My little guy has been a great helper lately. It is so nice to see him so proud of the things he can do. He’s dressing himself, using the potty, putting on his shoes, helping me cook. Last night he put the forks on the table for dinner – one at each place – and then, on his own accord, he opened the drawer, got the knives (not the super-sharp-poke-your-eye-out ones) and set them at our places. He then carried his full plate to his place. The kid is 27 months old. And it is little stuff, but it made him feel capable and important. I like that. And I like him to feel that way.

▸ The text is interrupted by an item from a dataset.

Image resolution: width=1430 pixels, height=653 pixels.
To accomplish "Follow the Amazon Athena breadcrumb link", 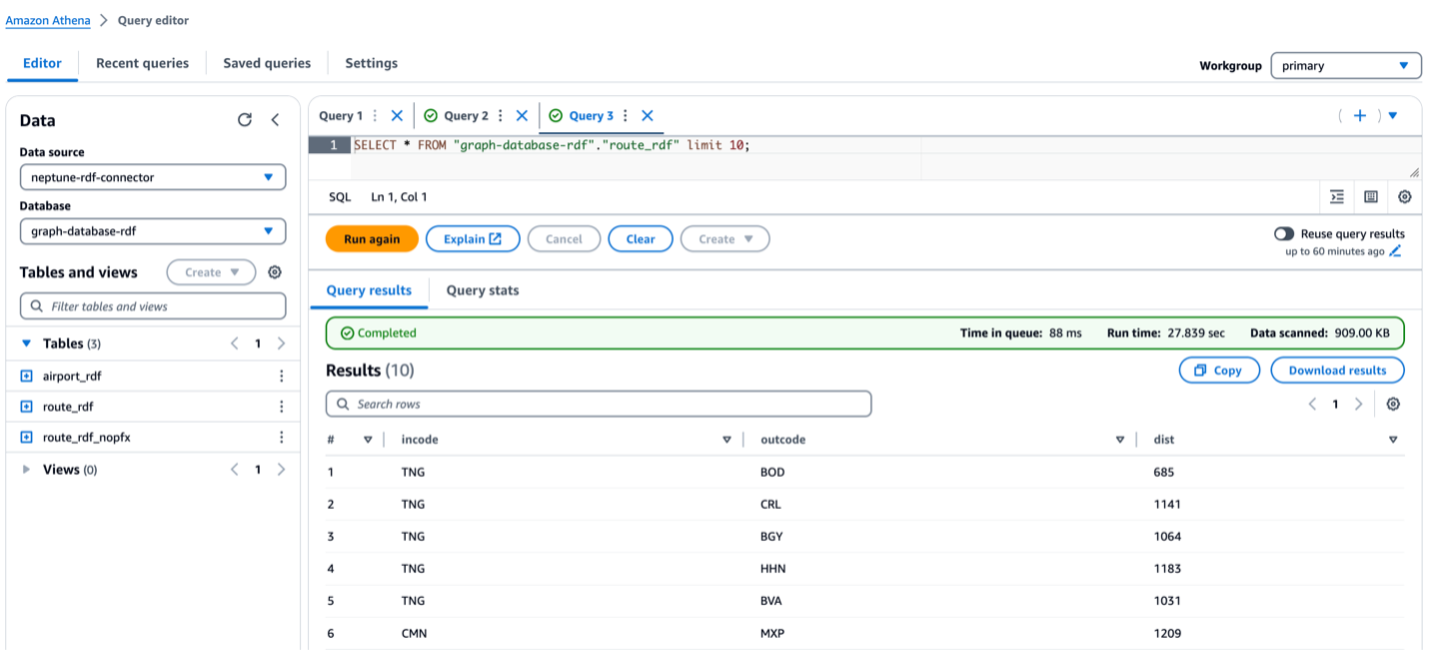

I learned recently that the ramp-up to preschool in New York City is kind of hysterical. Now, granted, NYC is its own world. I daresay the majority of the folks I know there – all super successful Manhattanites – have nannies for their children, or are SAHMs (or some combo). That is the norm, for many reasons. Kids grow up very differently there than they do here. However, the ramp-up for half-day preschool included:

  1. The application/acceptance insanity (know anyone who lives there? Ask them about it. When my nephew was born there in April, my husband sent a text message to the new dad saying, “Congratulations on L’s arrival! Sorry to say, you have been rejected from every preschool in NYC because your application was not timely.”);
  2. A home (!) visit by the teacher;
  3. An individual family visit to the school;
  4. A first full week of half half-day preschool – which would be quarter day? which would be 2 hours long?
  5. On the first day, the school provides coffee to the parents, and the parents are required to stay in the school lobby for the entire half-half day.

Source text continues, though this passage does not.